En una superficie lisa y limpia, donde vamos a trabajar la masa, ponemos la harina. Dándole forma de volcán (es decir, haciendo un hueco en medio), añadimos las yemas, el aceite y 4 cucharadas de agua. Añadimos una pizca de sal.
500 g Harina, 4 Yemas de huevo, 1 Cdta Aceite de Oliva, Agua, 1 Cdta sal
Con las manos, vamos a comenzar a mezclar todos los ingredientes. Una vez estén bien mezclados comenzamos a amasar.
Iremos añadiendo agua, muy poco a poco, (cucharada a cucharada) si notamos la masa demasiado seca. Amasamos durante unos 15 minutos hasta conseguir una masa elástica y consistente, que no se nos quede pegada a los dedos.
Agua
Ponemos la masa en un bol amplio, donde tenga espacio de sobra, y dejamos reposar durante 20 minutos cubriéndola con un paño limpio de cocina.

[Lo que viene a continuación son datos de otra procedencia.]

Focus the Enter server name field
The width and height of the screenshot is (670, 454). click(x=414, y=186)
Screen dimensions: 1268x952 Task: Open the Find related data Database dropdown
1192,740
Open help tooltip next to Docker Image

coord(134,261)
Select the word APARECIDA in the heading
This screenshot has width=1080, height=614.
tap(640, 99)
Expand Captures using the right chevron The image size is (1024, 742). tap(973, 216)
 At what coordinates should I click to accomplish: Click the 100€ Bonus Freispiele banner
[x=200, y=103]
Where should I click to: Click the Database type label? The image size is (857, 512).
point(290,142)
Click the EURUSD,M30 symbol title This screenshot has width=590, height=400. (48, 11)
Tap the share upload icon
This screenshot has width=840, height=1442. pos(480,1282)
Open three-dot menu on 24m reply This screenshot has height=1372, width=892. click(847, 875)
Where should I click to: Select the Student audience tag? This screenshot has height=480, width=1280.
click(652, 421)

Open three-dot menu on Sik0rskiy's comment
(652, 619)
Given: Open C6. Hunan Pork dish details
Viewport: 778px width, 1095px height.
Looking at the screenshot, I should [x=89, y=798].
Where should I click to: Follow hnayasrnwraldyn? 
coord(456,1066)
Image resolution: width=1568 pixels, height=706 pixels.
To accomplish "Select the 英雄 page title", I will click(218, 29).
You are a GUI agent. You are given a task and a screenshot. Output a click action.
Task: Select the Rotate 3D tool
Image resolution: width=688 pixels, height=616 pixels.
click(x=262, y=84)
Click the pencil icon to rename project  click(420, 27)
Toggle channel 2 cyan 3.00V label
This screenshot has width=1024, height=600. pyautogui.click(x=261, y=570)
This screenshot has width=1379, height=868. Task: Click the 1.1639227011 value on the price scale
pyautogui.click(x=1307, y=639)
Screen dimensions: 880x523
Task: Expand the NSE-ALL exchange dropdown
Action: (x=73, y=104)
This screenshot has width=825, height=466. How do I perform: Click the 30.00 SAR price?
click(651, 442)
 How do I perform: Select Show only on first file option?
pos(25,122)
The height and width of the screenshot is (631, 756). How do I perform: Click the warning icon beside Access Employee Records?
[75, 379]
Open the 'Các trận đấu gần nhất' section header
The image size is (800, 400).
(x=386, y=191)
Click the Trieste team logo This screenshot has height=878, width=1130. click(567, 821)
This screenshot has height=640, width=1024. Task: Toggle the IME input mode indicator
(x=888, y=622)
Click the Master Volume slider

Pasado ese tiempo, ponemos de nuevo nuestra masa en la superficie de trabajo y la cortamos en dos partes iguales con un cuchillo muy bien afilado o un cortador de masa. Nunca estires la masa para arrancarle partes.
Ahora, con un rodillo, tenemos que conseguir dos láminas de masa muy finas. Intenta que sean de la misma forma, pues pondremos una sobre otra para hacer los raviolis.
Cuando las tengamos listas, en una de las láminas de masa que hemos preparado, pondremos el relleno que hayas elegido, cucharadita a cucharadita (no rellenes mucho pues han de ser pequeños). Y lo haremos siguiendo un orden. Dejando el mismo espacio entre relleno y relleno.
Ponemos la otra lámina de pasta sobre los rellenos, y presionamos con los dedos alrededor de los rellenos, para juntar ambas masas. Ahora, con una rueda dentada, (puedes utilizar el cortador de pizzas) o un cuchillo, cortamos la masa en cuadraditos, por las partes que no hay rellenos.
De nuevo, presionamos bien los bordes de cada ravioli, para que el relleno no se salga, y espolvoreamos u poco de harina sobre ellos. Ponemos una olla amplia con abundante agua, llevamos a ebullición y, cuando comience a hervir, añadimos nuestros raviolis delicadamente. Cocemos durante unos 10 minutos, escurrimos y, servimos con nuestra salsa favorita.